United States District Court, D. New Mexico

March 29, 2018



         On August 24, 2017, Defendant Western Refining Retail, LLC, filed a Motion to Compel Arbitration and Dismiss or Stay Proceedings (ECF No. 4). The Court, having considered the motion, briefs, argument, evidence, and applicable law, concludes that the motion should be granted and this case should be stayed pending arbitration.

         I. BACKGROUND

         Plaintiff Michael Coots is a former employee of Western Refining Southwest, Inc., (“Western Refining”) whose job supported retail convenience stores and gas stations owned and co-operated by Defendant Western Refining Retail, LLC (“Western Retail”) a subsidiary of Western Refining. Plaintiff began working for Western Refining in March 2008.

         On June 13, 2014, Plaintiff executed a Mutual Agreement to Arbitrate Claims (“Arbitration Agreement”) with Western Refining. In the letter describing the Arbitration Agreement, Western Refining stated: “You do not have to sign this document. However, if you do not sign it, you may not work for Western Refining.” Ex. A-2, ECF No. 4-1 at 4 of 9. Mr. Coots understood that he would be fired if he did not sign the Arbitration Agreement. Aff. of Michael Coots ¶ 3, ECF No. 6-1.

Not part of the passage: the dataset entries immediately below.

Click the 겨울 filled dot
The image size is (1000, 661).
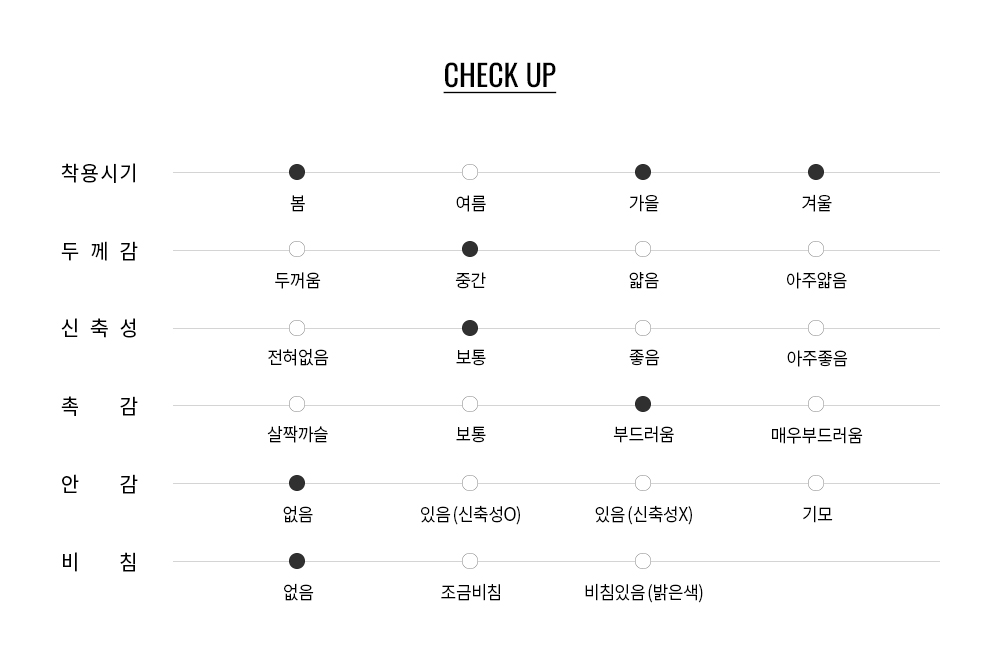(816, 172)
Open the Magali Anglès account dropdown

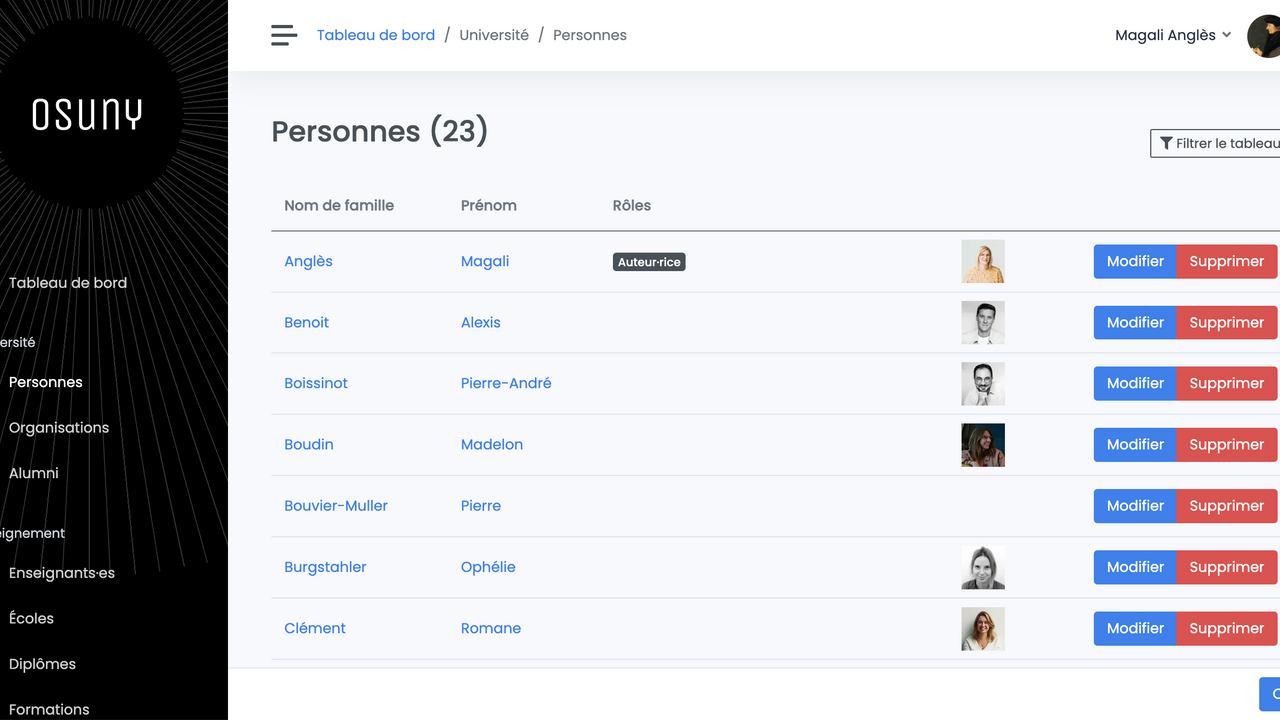coord(1173,34)
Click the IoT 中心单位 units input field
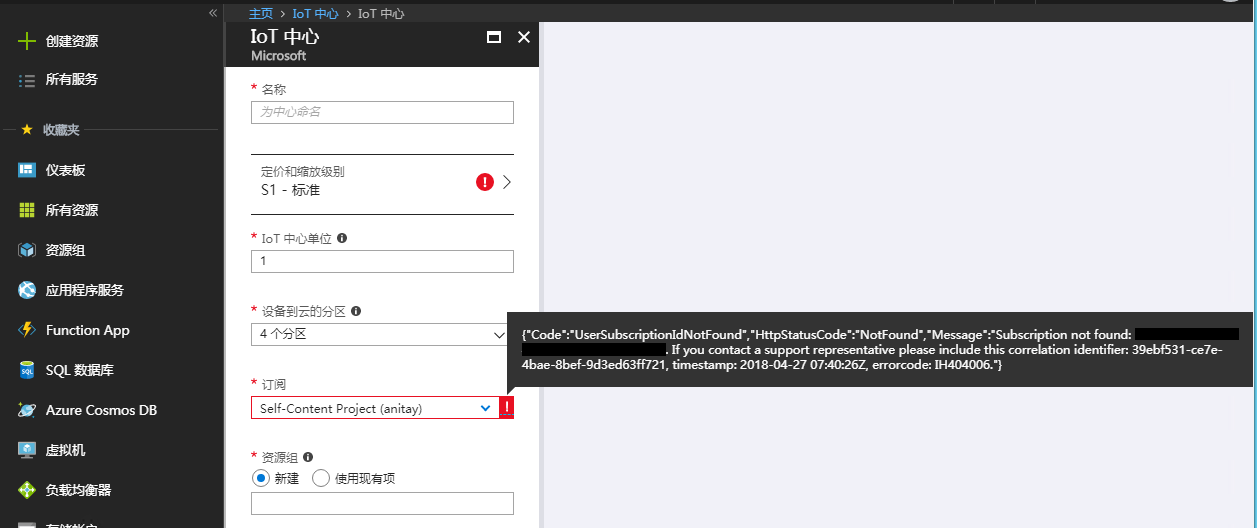The height and width of the screenshot is (528, 1257). (382, 261)
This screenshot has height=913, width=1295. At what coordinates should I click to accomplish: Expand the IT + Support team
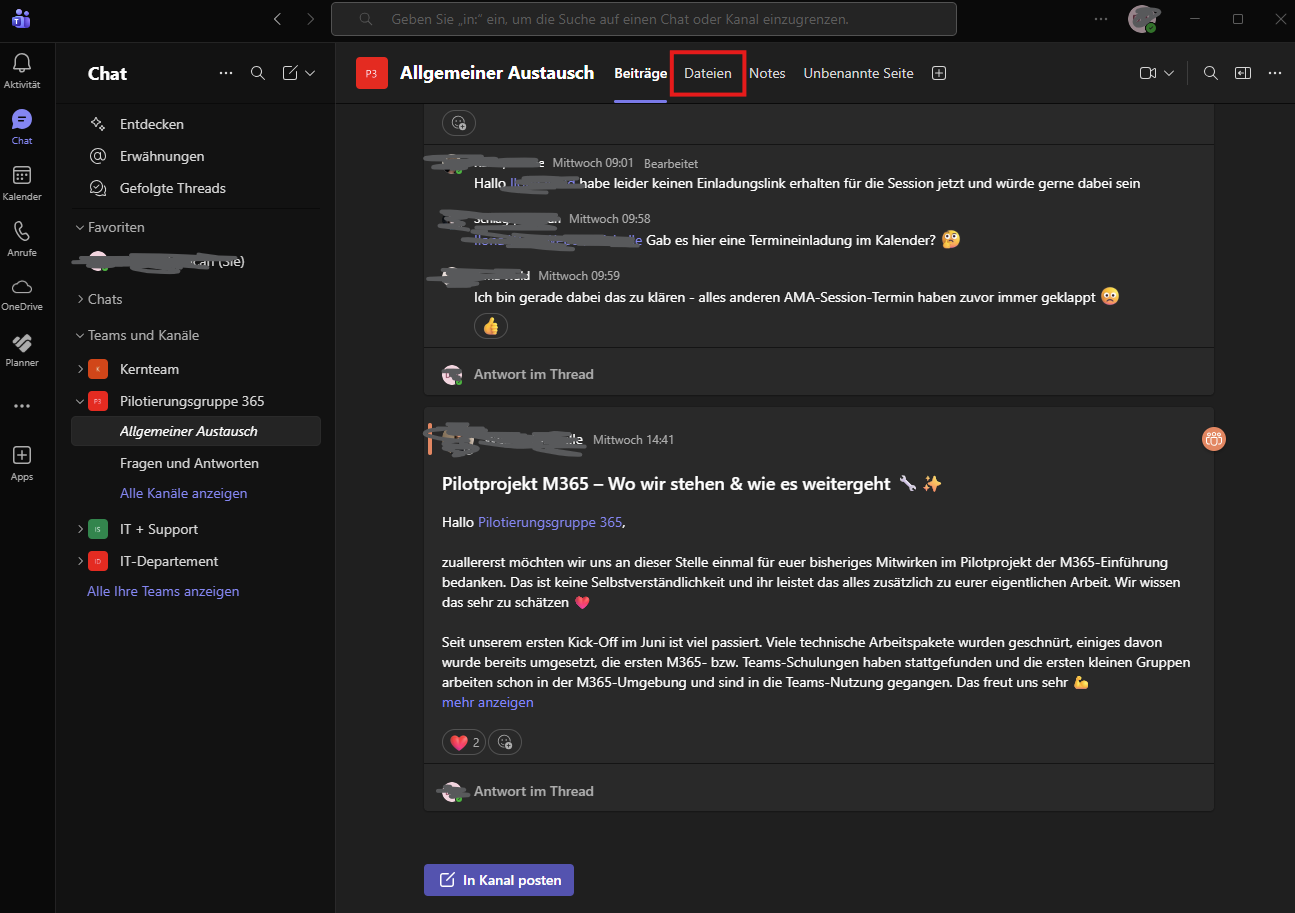(80, 529)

         The Arbitration Agreement stated it is between the “Employee” and the “Company, ” defined as Western Refining Southwest, Inc., and its affiliated companies. Arbitration Agreement 1, ECF No. 4-1. According to the terms of the agreement, the Company and the Employee consented to

arbitration of any and all claims or controversies for which a court otherwise would be authorized by law to grant relief in any way arising out of, relating to or associated with the Employee's employment with the Company, or its termination (“Claims”), that the Company may have against the Employee or that the Employee may have against the Company or against its officers, directors, employees or agents in their capacity as such or otherwise. The Claims covered by this Agreement include, but are not limited to, claims for wages or other compensation due; … tort claims; claims for discrimination, including … based on … age …; and claims for violation of any federal, state or other governmental … statute ….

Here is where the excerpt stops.